Adalet Bakanlığı, hazırladığı bir raporla 4 yıldır reforma tâbi tutulan cezaevlerindeki değişimi gözler önüne serdi. Raporda, 'suç okulu' gibi çalışan cezaevlerinin birer 'eğitimevi'ne dönüştüğü, mahkumların gazete ve kitap okuyarak suçtan uzak durduğu belirtildi.

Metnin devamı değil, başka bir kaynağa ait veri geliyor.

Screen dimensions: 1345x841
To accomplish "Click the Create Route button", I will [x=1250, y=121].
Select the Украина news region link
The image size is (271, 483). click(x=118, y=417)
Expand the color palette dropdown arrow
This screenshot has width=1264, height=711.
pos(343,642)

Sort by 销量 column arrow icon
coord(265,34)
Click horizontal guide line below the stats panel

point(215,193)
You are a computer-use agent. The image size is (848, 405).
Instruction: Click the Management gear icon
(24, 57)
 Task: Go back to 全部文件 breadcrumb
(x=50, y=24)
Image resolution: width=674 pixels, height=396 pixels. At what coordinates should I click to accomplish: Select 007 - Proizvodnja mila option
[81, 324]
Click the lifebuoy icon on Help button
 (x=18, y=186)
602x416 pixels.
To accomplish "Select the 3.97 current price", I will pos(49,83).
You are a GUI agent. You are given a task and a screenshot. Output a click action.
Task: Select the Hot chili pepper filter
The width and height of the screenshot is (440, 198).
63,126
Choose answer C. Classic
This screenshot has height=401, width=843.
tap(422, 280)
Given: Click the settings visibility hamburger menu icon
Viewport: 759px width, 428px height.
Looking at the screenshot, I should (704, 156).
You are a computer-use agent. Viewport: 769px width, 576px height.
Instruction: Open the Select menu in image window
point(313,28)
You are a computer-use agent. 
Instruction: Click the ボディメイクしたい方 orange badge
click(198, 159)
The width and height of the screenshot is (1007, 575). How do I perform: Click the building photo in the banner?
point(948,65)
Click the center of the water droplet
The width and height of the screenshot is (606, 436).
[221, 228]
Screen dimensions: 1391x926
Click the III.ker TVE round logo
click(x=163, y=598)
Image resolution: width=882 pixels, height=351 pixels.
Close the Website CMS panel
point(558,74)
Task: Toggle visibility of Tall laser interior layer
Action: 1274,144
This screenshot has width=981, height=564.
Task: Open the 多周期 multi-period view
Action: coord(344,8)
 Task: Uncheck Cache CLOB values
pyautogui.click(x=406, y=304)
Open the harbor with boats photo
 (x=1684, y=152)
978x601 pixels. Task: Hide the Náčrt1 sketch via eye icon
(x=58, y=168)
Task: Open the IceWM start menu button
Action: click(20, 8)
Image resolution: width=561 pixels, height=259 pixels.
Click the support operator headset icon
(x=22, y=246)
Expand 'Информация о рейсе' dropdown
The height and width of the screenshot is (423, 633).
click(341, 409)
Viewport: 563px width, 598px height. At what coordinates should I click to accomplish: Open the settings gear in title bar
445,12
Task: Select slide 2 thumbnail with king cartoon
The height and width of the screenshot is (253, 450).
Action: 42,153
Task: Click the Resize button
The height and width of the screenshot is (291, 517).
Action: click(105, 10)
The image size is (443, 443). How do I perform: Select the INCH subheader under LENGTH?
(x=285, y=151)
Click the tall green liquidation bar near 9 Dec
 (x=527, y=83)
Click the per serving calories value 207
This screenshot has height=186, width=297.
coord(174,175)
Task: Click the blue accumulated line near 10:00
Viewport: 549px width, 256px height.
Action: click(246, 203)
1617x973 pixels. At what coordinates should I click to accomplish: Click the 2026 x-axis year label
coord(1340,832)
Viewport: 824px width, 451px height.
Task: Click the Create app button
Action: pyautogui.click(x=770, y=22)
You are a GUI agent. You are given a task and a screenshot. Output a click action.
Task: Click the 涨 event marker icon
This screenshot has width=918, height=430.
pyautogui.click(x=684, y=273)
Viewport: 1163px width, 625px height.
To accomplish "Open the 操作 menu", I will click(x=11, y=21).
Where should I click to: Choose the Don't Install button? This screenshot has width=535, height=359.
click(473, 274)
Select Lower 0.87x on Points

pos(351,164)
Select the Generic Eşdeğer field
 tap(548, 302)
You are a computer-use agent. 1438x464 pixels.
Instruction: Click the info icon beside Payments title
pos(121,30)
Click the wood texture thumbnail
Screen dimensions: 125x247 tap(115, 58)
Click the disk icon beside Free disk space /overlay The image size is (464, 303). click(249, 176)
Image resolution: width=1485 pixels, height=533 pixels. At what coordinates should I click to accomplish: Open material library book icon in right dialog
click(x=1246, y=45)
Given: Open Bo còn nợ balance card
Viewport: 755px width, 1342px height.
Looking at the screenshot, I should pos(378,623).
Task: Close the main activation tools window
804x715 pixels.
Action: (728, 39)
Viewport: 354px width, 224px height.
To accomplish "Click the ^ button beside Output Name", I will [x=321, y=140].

Falçata out gazete in EVİN GÖKTAŞ/ ANKARA

Adalet Bakanı Mehmet Ali Şahin'e cezaevleri ile ilgili sunulan rapor, son yıllarda tutuklu ve hükümlülerin yaşamında gerçekleşen değişimi gözler önüne serdi. Suçlu ıslah sisteminde kültürel devrimin yaşandığına vurgu yapılan raporda, reform süreci geçiren cezaevlerinde 4-5 yılda yaşanan değişim çarpıcı bir şekilde anlatıldı. Daha önce cezaevlerinin terör örgütleri ve çetelerin hakimiyetinde birer 'suç okulu' olarak kullanıldığı hatırlatılan raporda, bu kurumların artık 'eğitimevi' ve 'meslek okulu'na dönüştüğü, hükümlülerin kitap ve gazete okuyarak suç işlemekten uzaklaştığı belirtildi.

SUÇ İŞLEME ORANI DÜŞTÜ

Raporda, reformdan önce 'ölüm orucu, açlık grevi, firar, öldürme, yaralama, yasak madde sokma, rehin alma, yangın çıkarma, kumar oynama ve oynatma, tehdit, haraç alma, koğuş ağalığı, örgütsel infaz, duruşma ve hastaneye gitmeme' gibi olayların sıklıkla yaşandığı cezaevlerinde artık bunların hiçbirisine rastlanmadığı vurgulandı.

MESLEK SAHİBİ OLUYORLAR

Reform yapılmadan önce cezaevlerinin ?suç aleti imalethanesi? haline geldiği hatırlatılan raporda, ?Şiş, bıçak, falçata ve uyuşturucu gibi suç maddelerinin sıklıkla bulunduğu koğuşlarda, artık kitap, gazete, dergi ve el işi malzemesinden geçilmiyor? ifadelerine yer verildi. Raporda, güvenlik görevlilerinin giremediği, firarın bir tahliye şekli haline geldiği cezaevlerinden kullanımaz haldeki 249'nun, insan haklarıyla bağdaşmadığı gerekçesiyle kapatıldığı belirtildi.

Sistemde neler değişti?

Adalet Bakanlığı'nın hazırladığı raporda cezaevlerinin reform öncesi ve sonrası durumu çarpıcı bir şekilde karşılaştırıldı:

Kültürel, sosyal ve eğitsel faalyetler istenildiği gibi değildi. Binalar fiziksel olarak yetersiz, bütçe son derece kısıtlıydı. Temizliğe özen gösterilmiyordu.

Hükümlülerin firar etmemesine dayalı güvenlik anlayışı hakimdi. Silah, uyuşturucu, telefon vb, maddelerin girişi engellenemiyordu. Koğuşlarda uyuşturucu imal ediliyordu.

Falçata gibi kesici aletlerin rahatlıkla sokulduğu koğuşlarda, yaralama ve cinayet sıradan suçlar haline gelmişti. Devletin girmekte zorlandığı koğuşlara çeteler hakimdi.

Cezaevlerinde doktor, psikolog ve diş hekimi görevlendirildi.

Güvenlik en üst düzeye getirildi ve sorun olmaktan çıkarıldı. Yangın çıkarma, rehin alma, işgal ve kurum malına zarar verme gibi eylemler sona erdirildi.

Artık bütün cezaevlerinde mahkumların belli saatlerde yararlanacağı kütüphaneler bulunuyor. Kitap, gazete ve dergi okuyarak vaktini değerlendiren hükümlüler, suç işlemekten uzak kalıyor.